Questo scrivevo nel lontano 2011: 

Un libro messo nel luogo sbagliato 

Di recente sono stato alla Feltrinelli di Milano, Piazza del Duomo, e mi sono imbattuto in questo libro di estremo interesse. Con mio grande
stupore, non era collocato nella sezione "Storia Medievale", come a rigor di logica ci si sarebbe potuti aspettare, e neppure in "Religione" o "Storia delle Religioni". Era invece in bella mostra nella sezione "Anticlericalismo". Mi sono subito chiesto come mai. Una collocazione anomala, che non ha nessun senso logico. Insieme a questo volume - peraltro edito da una casa editrice notoriamente legata a Comunione e Liberazione - ce ne erano moltissimi altri, che spaziavano da Giordano Bruno alla Casta del Vaticano, più altri ancora del tipo "Il libro che la vostra Chiesa non vi farebbe mai leggere""Il libro che Gesù Cristo non vi farebbe mai leggere", "Il libro che Dio non vi farebbe mai leggere", "Il libro che il Vaticano non vi farebbe mai leggere", e via discorrendo. Tutti colati con lo stampino. Ho così deciso di comprare il libro alla Hoepli, che almeno lo pone tra i testi di Storia del Medioevo, anche se in mezzo a un certo numero di volumi che trattano di streghe, spettri, vampiri e lupi mannari. A volte mi sembra che l'ironia del Creatore Malvagio sia pervasiva e sottile.

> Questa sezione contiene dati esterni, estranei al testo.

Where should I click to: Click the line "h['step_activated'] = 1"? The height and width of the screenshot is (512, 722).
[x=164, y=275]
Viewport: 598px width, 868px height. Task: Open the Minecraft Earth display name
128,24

Non posso fare a meno di notare questo: la Chiesa Romana agì in modo profondamente diverso contro i Buoni Uomini e contro Bruno, Galilei e altri. Nel primo caso, fece di tutto per sradicare la Vera Chiesa di Dio, nel secondo agì contro singoli individui. Il primo crimine è contro lo Spirito ed è infinitamente più grave del secondo. La società materialista sorvola sulla persecuzione e sull'assassinio dei Buoni Uomini, mentre eleva a simbolo le persecuzioni di Bruno e di Galilei. Strumentalizza ogni cosa: usa i Martiri della Chiesa di Dio come arma per le sue battaglie politiche, e poi ha orrore anche di un singolo Credente del Catarismo quando lo incontra. Questo infatti mi dicono ogni volta che si imbattono in me: che sono un folle, che dovrei andare dallo psichiatra, e via discorrendo. Eppure porto avanti e diffondo quelle stesse idee che diffondeva Peire Autier - pur essendo io indegno e privo del Battesimo di Spirito. 

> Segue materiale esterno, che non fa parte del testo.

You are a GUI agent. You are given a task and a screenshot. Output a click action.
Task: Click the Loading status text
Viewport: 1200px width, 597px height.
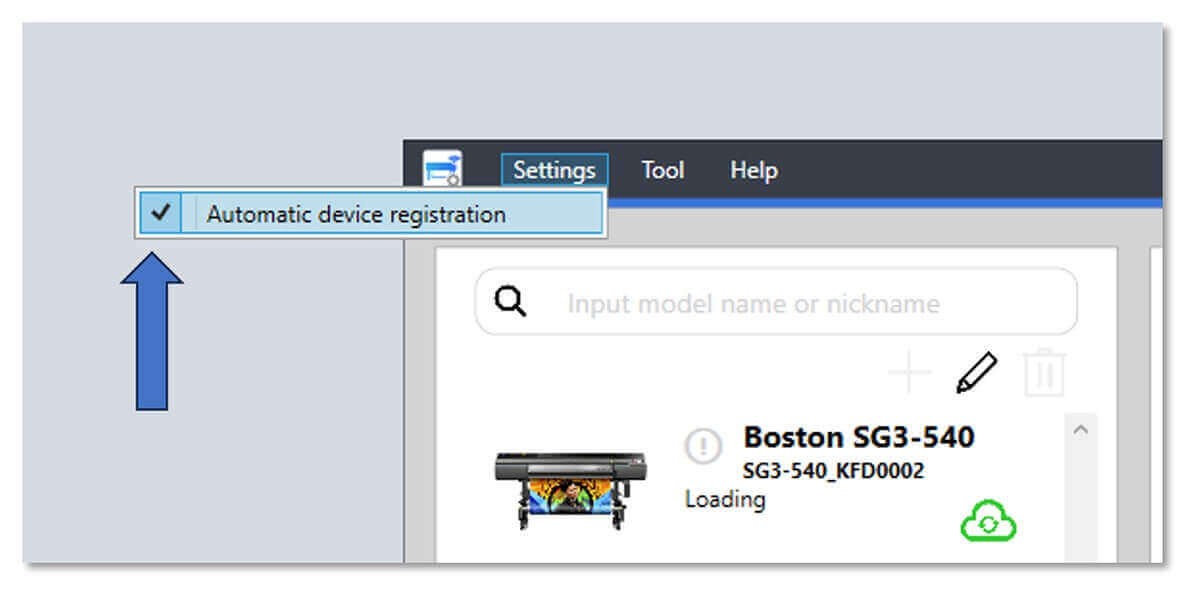click(x=725, y=499)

Ora, invito tutti a notare come la descrizione fatta dalla Jaca Book non sia affatto negativa, ma anzi elogi i Buoni Uomini per la loro Fede e la purezza della loro vita. A questo contrappongo le invettive dei Demoatei, che mi vorrebbero rinchiudere in manicomio e sottoporre a trattamento psichiatrico per il solo fatto di essere un fiero avversario del materialismo. 

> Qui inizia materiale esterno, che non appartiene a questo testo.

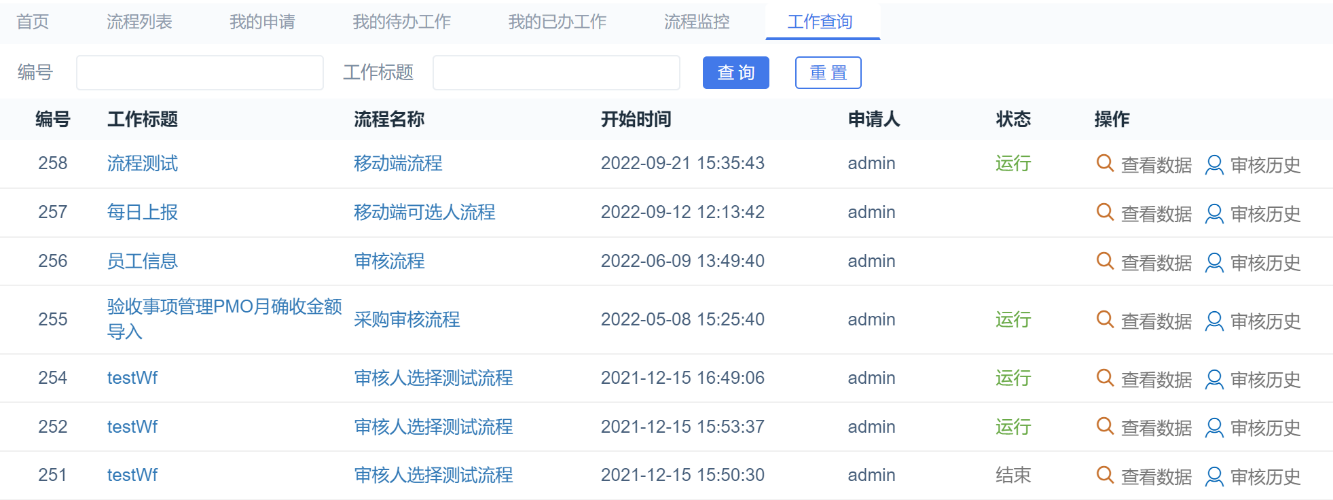The height and width of the screenshot is (500, 1333).
Task: Open the 采购审核流程 process name link
Action: [407, 320]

Per finire, parafrasando il Professor Francesco Zambon, sarebbe tempo di considerare il Catarismo come una delle grandi religioni d'ispirazione cristiana, senza dubbio tra le espressioni più pure e intransigenti della spiritualità medioevale

(Il Volto Oscuro della Storia, 1 aprile 2011) 

A distanza di tanti anni, mi sono trovato in stato di paranoia, non ricordando più se poi il volume della Bonoldi Gattermayer lo avessi davvero comprato. Ho cercato dappertutto in casa, ma non ho trovato il volume. Mi sono venuti "falsi ricordi" che mi hanno ancor più confuso, provocandomi paranoie peggiori. Ho poi concluso che non avevo effettuato l'acquisto, pur avendone l'intenzione, altrimenti avrei sicuramente scritto e pubblicato un post sulla credenza sincretista nel Purgatorio, così peculiare.